It can now be revealed that the former student teacher found guilty of sexual offences against a 15-year-old Canberra boy is 28-year-old Petra Shasha, who met the boy during a teaching placement at Canberra's St Edmund's College.
Suppressions on Shasha's name and the name of the school were lifted today in the ACT Supreme Court.
Shasha was found guilty of four out of six charges by a jury last week.
The charges included persistent child sex abuse, grooming and committing an act of indecency, and related to offences committed more than two years ago.
Shasha denied she ever had sex with the boy.
The court heard she first saw the victim when he and his friends pressed their faces against a window to look into a classroom where she was teaching.

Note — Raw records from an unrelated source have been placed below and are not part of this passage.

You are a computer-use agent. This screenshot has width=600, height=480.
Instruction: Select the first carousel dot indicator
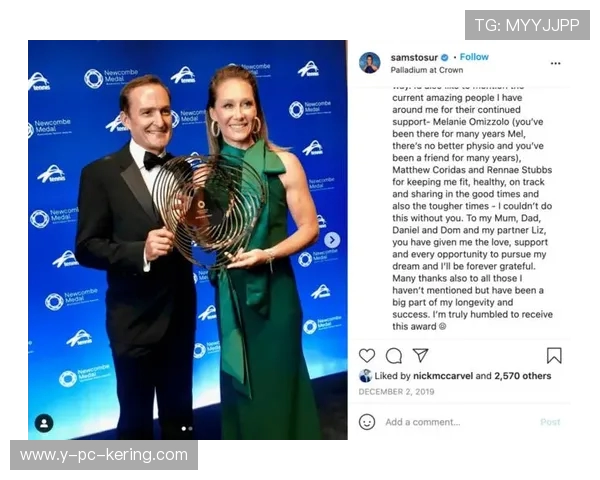click(x=184, y=429)
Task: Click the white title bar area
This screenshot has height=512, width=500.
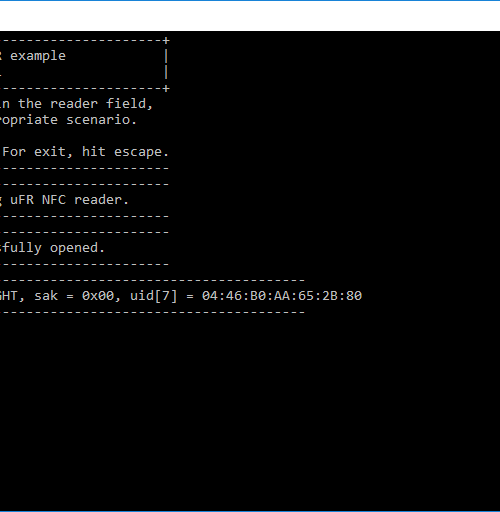Action: tap(250, 16)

The boy told the court she would hang around his group at break times.
Shasha said after she left the school she had 25 friend requests on Instagram from boys who attended the school.
She told the court she ignored them all, but eventually came into contact with the victim, who she said was more persistent than the others.

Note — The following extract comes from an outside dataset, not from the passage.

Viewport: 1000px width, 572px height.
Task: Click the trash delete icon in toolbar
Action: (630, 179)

Shasha said the boy went so far as to ring her on Instagram.
The grooming charges included gifts of clothes and money as well as alcohol and vapes which she lavished on the boy, as well as giving him lifts to school and elsewhere.
The woman was also found guilty of sending him pornographic images and videos that included an image of the pair in a change room in a shop, where the woman was clothed in a G-string.

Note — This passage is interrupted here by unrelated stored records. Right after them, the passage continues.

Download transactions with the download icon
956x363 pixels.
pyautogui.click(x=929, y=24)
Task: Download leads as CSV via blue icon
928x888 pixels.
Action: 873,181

Case turned on whether Shasha knew victim's age
Because there were three offences proved, Shasha was also found guilty of the persistent child sexual abuse charge.
The case turned on whether the jury was satisfied Shasha knew the boy was 15 at the time of the offences.
The boy admitted he lied when he told her he was 16.
The court heard there was an incident shortly before his birthday when Shasha found his school pass in her car, which suggested he was only 15.
The boy said they both laughed it off.
St Edmund's reported the matter to police, who conducted an investigation that included listening devices to monitor the pair's conversations.
When the boy heard Shasha had been arrested he told his parents he didn't know how he would live without her.
Today, Justice John Burns said there was no reason the suppression on Shasha's name or that of St Edmund's shouldn't be lifted.
"Only people already aware of the matter will be able to identify the victim," Justice Burns said.
Shasha was freed on bail after the trial, and will be sentenced in February.